▸ Required action:
Exact copy, pictures excluded: print the lines from the one with "Task: Apply STF with the blue square button" through the final line of the records.
** Material for this exercise follows **
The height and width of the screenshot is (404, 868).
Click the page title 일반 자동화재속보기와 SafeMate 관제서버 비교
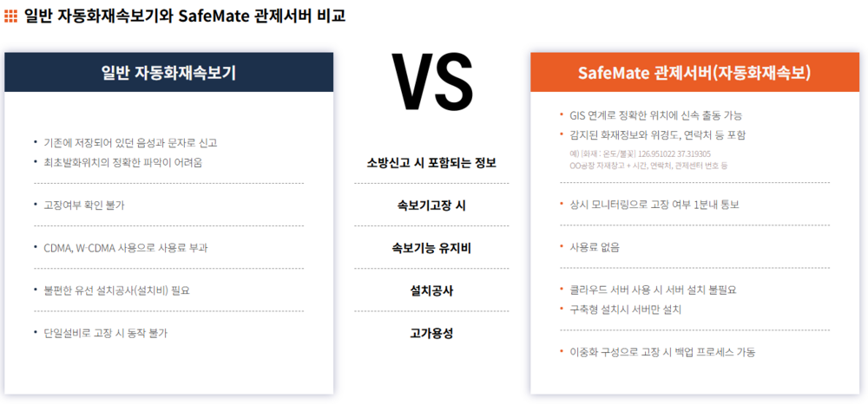184,16
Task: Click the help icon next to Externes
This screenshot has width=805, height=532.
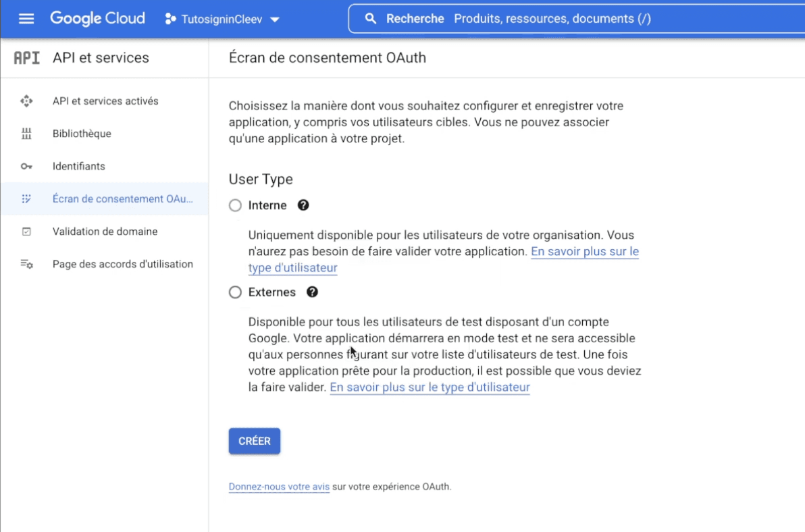Action: click(312, 292)
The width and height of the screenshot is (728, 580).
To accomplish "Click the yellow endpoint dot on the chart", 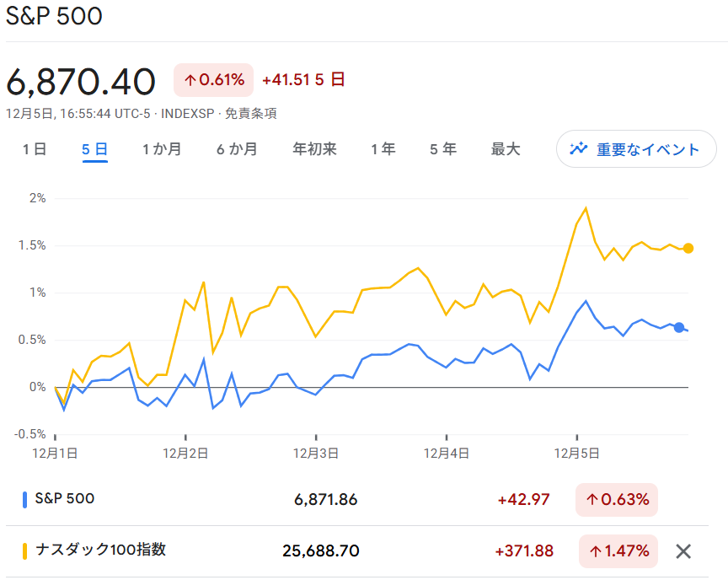I will coord(688,248).
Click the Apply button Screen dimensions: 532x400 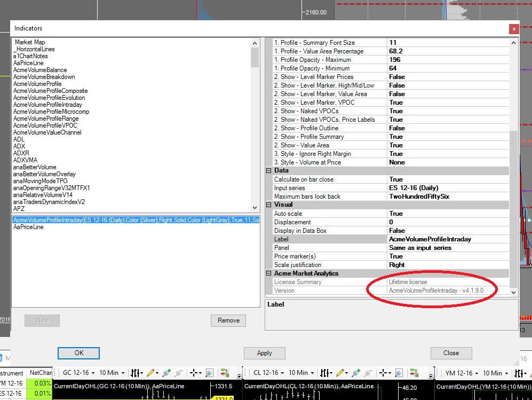(264, 353)
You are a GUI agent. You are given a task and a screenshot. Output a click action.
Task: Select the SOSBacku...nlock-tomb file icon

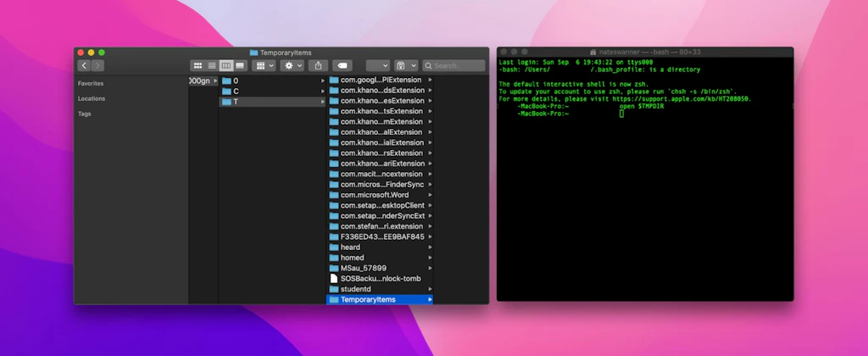(334, 279)
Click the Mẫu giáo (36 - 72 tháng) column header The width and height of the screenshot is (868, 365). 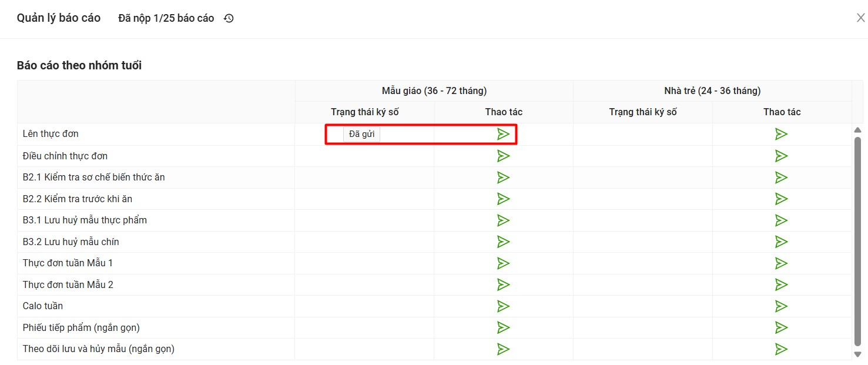(x=434, y=91)
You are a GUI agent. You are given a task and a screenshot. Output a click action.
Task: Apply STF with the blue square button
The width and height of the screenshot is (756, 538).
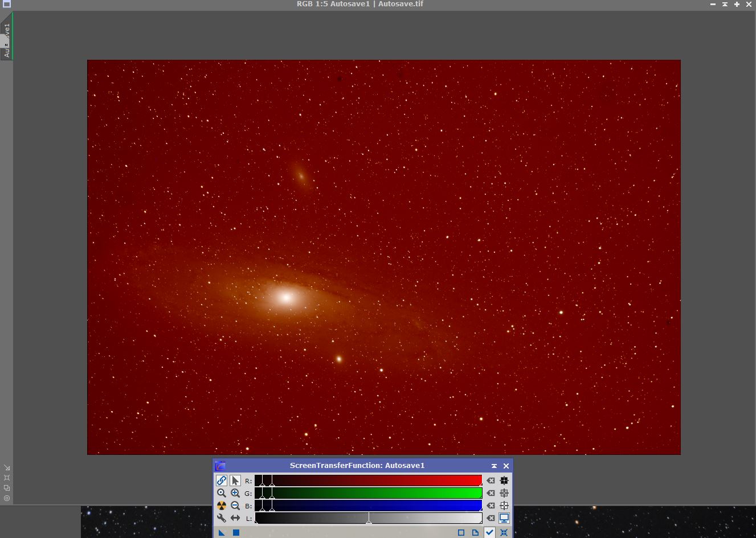point(236,532)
** End of Material for this exercise **
▸ Expected output:
Task: Apply STF with the blue square button
The width and height of the screenshot is (756, 538).
point(236,532)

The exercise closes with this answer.